● Prompt 1
Answer these questions from the R regression excerpt, one line each.
(a) Which command returns the coefficients from the output of an lm() object?
(b) What name was given to that lm() object?
(c) What main title is set for the plot of values and regression line?
● Prompt 2
Retype a passage of the R regression excerpt verbatim: begin at the words "You can get" and stop after the words "results from above.".

● Text excerpt
╔══

You can get the coefficients with the coef()
command for the output of an lm()
object, which we called lm_res
. Let’s compare them to our results from above.
cbind(coef_lm = coef(lm_res),
coef_hand)## coef_lm coef_hand
## (Intercept) -7.8618276 -7.8618276
## age18to34 0.8176557 0.8176557
coef(lm_res) - coef_hand
## (Intercept) age18to34
## 2.930989e-14 -8.881784e-16
Fitted (predicted) values are also already in R. Just use the fitted()
command.
We can check whether the in-built function returns the same values as the ones we calculated “by hand”:
head(fitted(lm_res) - greenvote_hat)
## Flensburg – Schleswig Nordfriesland – Dithmarschen Nord
## -1.652012e-13 -3.907985e-14
## Steinburg – Dithmarschen Süd Rendsburg-Eckernförde
## 8.881784e-16 8.881784e-16
## Kiel Plön – Neumünster
## 1.776357e-15 8.881784e-16
# Of course we can also get the residuals.
head(residuals(lm_res) - election2017$residuals_hand)
## Flensburg – Schleswig Nordfriesland – Dithmarschen Nord
## 1.652012e-13 3.907985e-14
## Steinburg – Dithmarschen Süd Rendsburg-Eckernförde
## -8.881784e-16 -8.881784e-16
## Kiel Plön – Neumünster
## -1.776357e-15 -8.881784e-16
We did pretty good calculating it by hand, didn’t we?
We have re-estimated the results with a built in command already, and now let’s present our results in a plot. Additionally, we make a residual plot to investigate whether there are any problems with the model.
Plot values and regression line in a nice plot.
plot(x = election2017$age18to34,
y = election2017$greenvote,
bty = "n",
las = 1,
pch = 19,
col = twocols[1],
cex = 1,
ylim = c(0, 25),
ylab = "Vote share for the Green Party (%)",
xlab = "Percentage of population between 18 and 34 (%)",
main = "Younger Districts - Greener Votes?")
abline(lm_res,
col = twocols[2],
lwd = 2)
Now we want to have a look at the residual plot. And label the outliers just like in the plot in the lecture.

╚══

● Dataset section
╔══

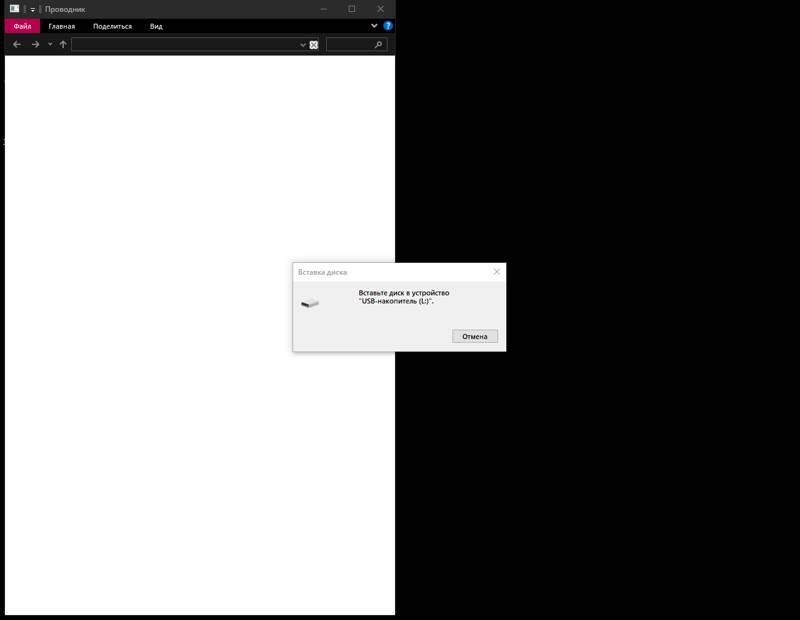Open the quick access toolbar customize dropdown
Screen dimensions: 800x620
[33, 9]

╚══

● Correct response 1
(a) coef()
(b) lm_res
(c) "Younger Districts - Greener Votes?"

● Correct response 2
You can get the coefficients with the coef()
command for the output of an lm()
object, which we called lm_res
. Let’s compare them to our results from above.